I've had The Gargoyle parked in my TBR/in-progress bin since it was released. I was intrigued by the concept and since Umberto Eco's The Name of the Rose is a favorite of mine I thought this would be a fun read. I was a little incorrect.
It's not a very good read; the concept is particularly engaging but the actual writing does at times read like poorly executed pornographic film dialogue (perhaps that was the idea as the unnamed narrator is/was a rich man by way of the porn industry). I really like the bones of this book - the intertwining of mysticism and death, the inclusion of the manuscript and sculpture work, the concept of physical versus spiritual beauty - but I feel like the narrative of the story got all jumbled. All the ancillary ghosts get all jumbled up with The Inferno and it doesn't quite make all that much sense.

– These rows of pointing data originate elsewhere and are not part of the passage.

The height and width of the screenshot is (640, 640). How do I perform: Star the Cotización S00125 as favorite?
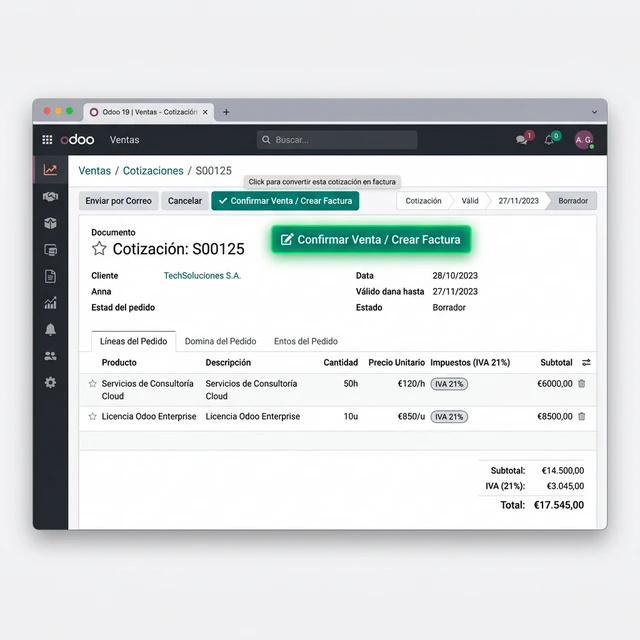click(99, 249)
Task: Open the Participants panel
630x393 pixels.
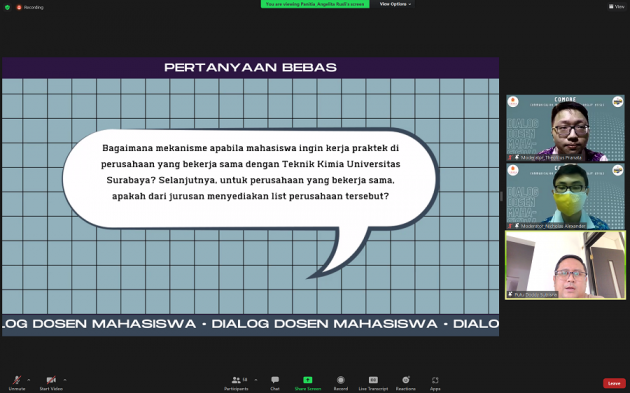Action: coord(237,382)
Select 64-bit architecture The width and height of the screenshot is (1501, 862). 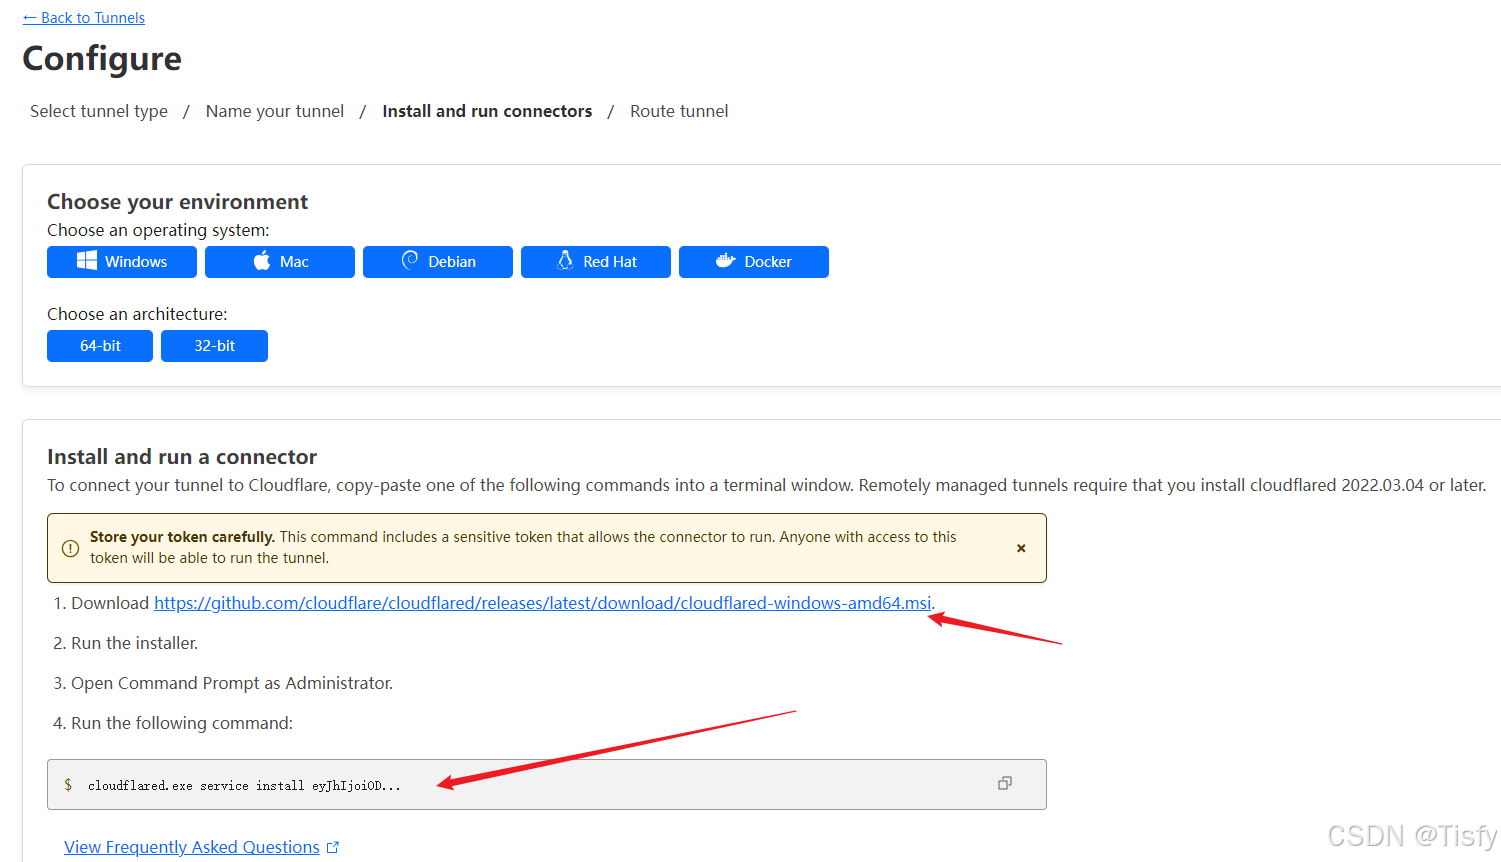100,346
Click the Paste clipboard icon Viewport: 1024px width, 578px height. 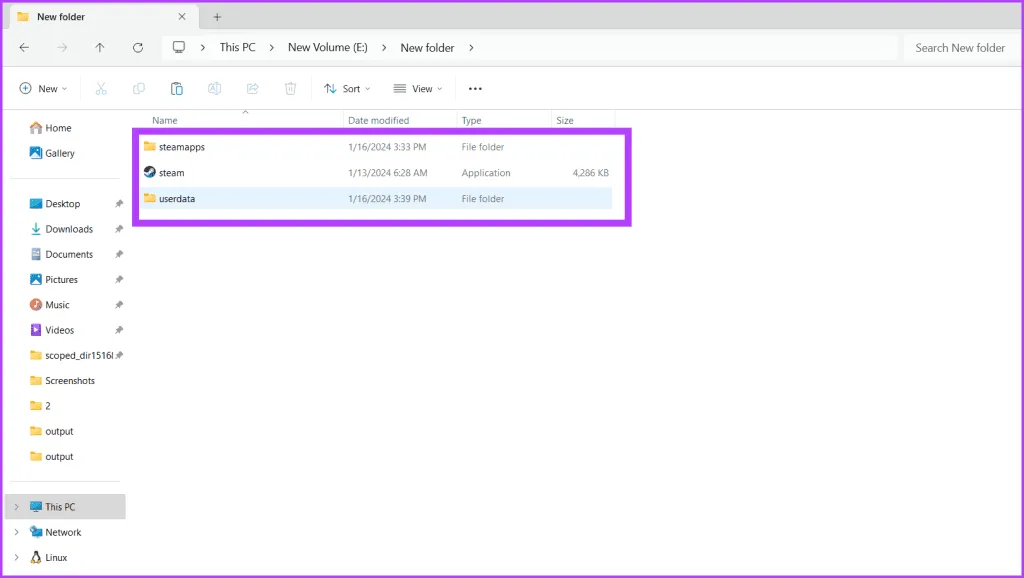[x=177, y=88]
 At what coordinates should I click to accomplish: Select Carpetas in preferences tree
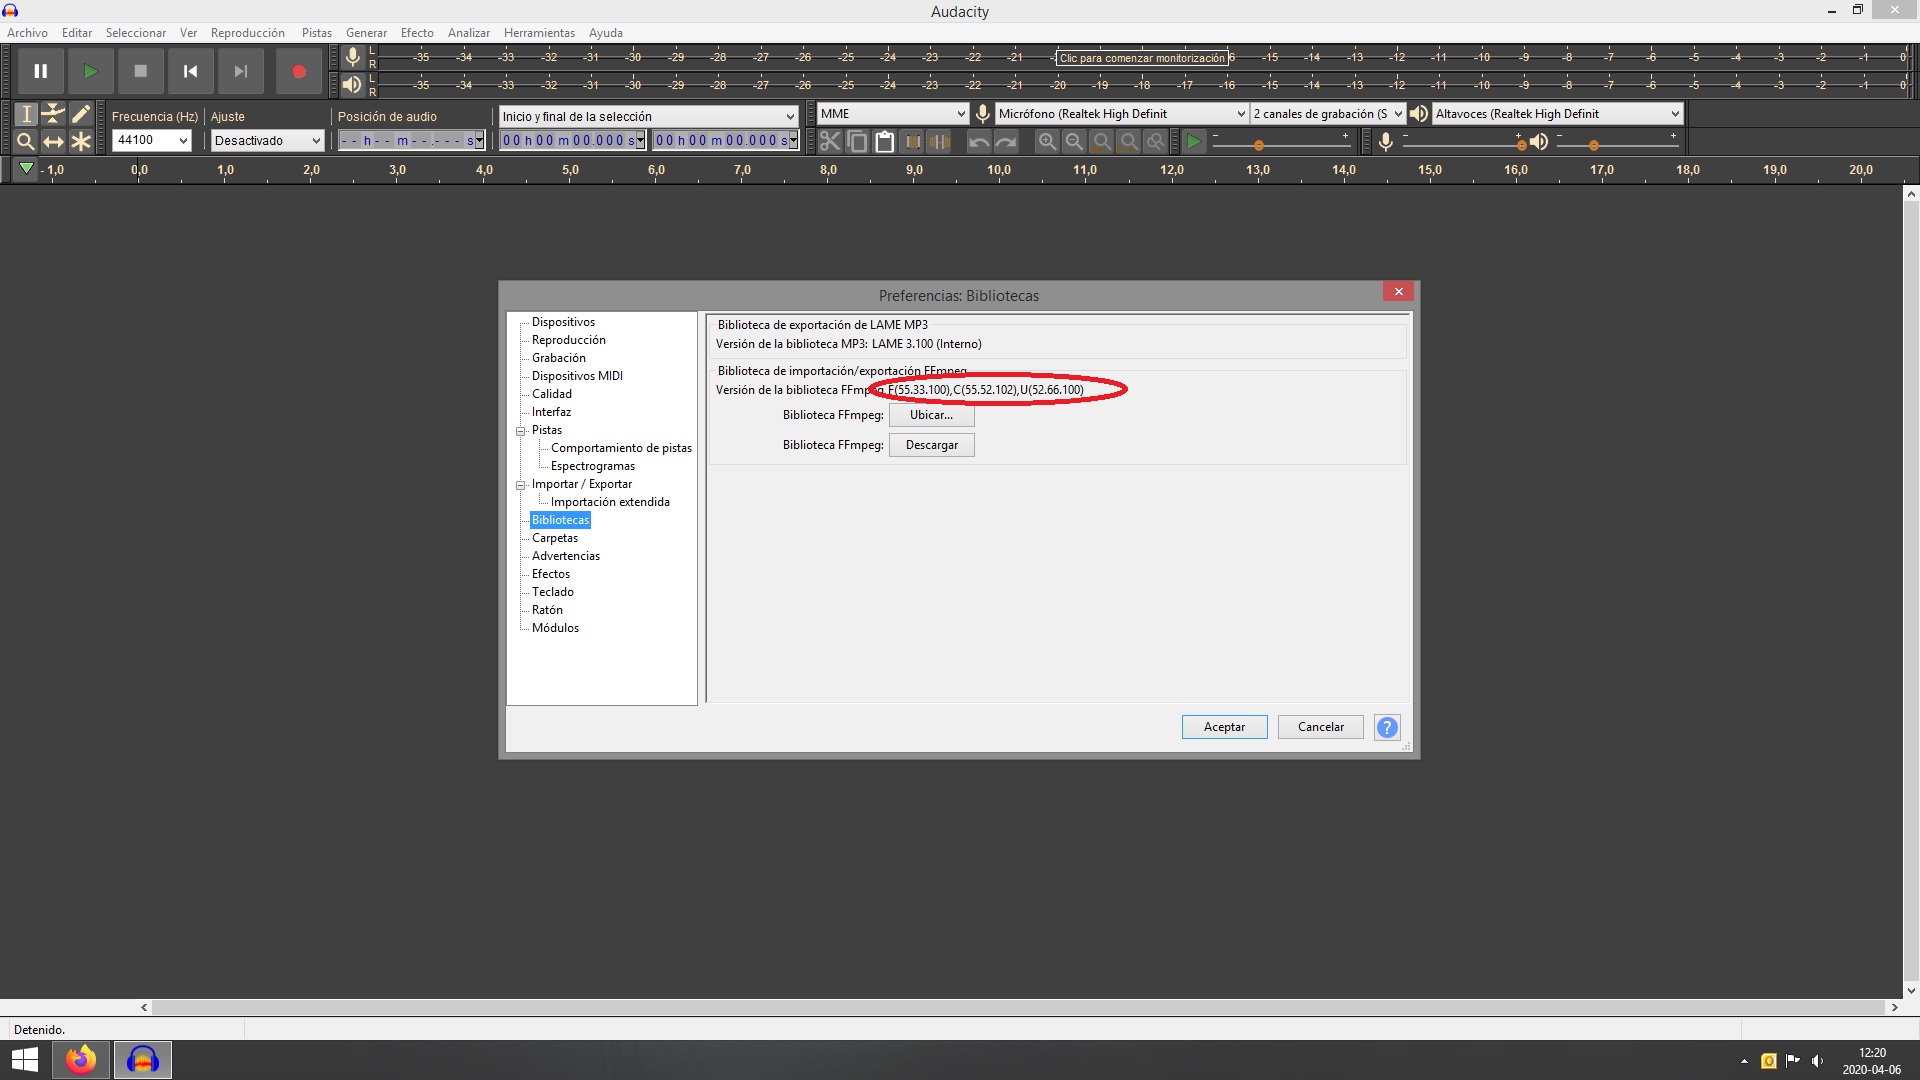coord(554,538)
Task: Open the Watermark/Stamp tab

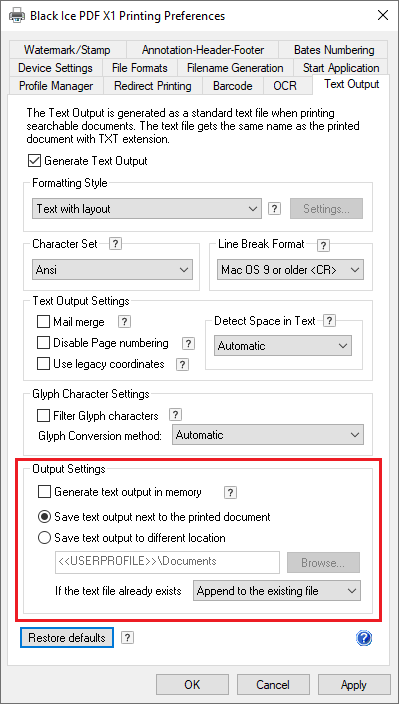Action: pos(67,50)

I keep thinking The Gargoyle was about 100 pages too long, that a great deal of the narrative meandering could have been streamlined. In the end, the major denoument of the story wasn't that hard to guess but it does leave more questions than answers - so not that satisfying. This book was supposed to be one of my favorites of 2008, a great story about a horribly burned porn star who becomes entangled with a questionably-sane woman who believes the two knew each other in 14-century Germany, but it just kept languishing on my TBR pile with a bookmark sticking out of the top, marking where I'd last gotten distracted. An enforced snowday caused me to resurrect the poor thing and finish it off.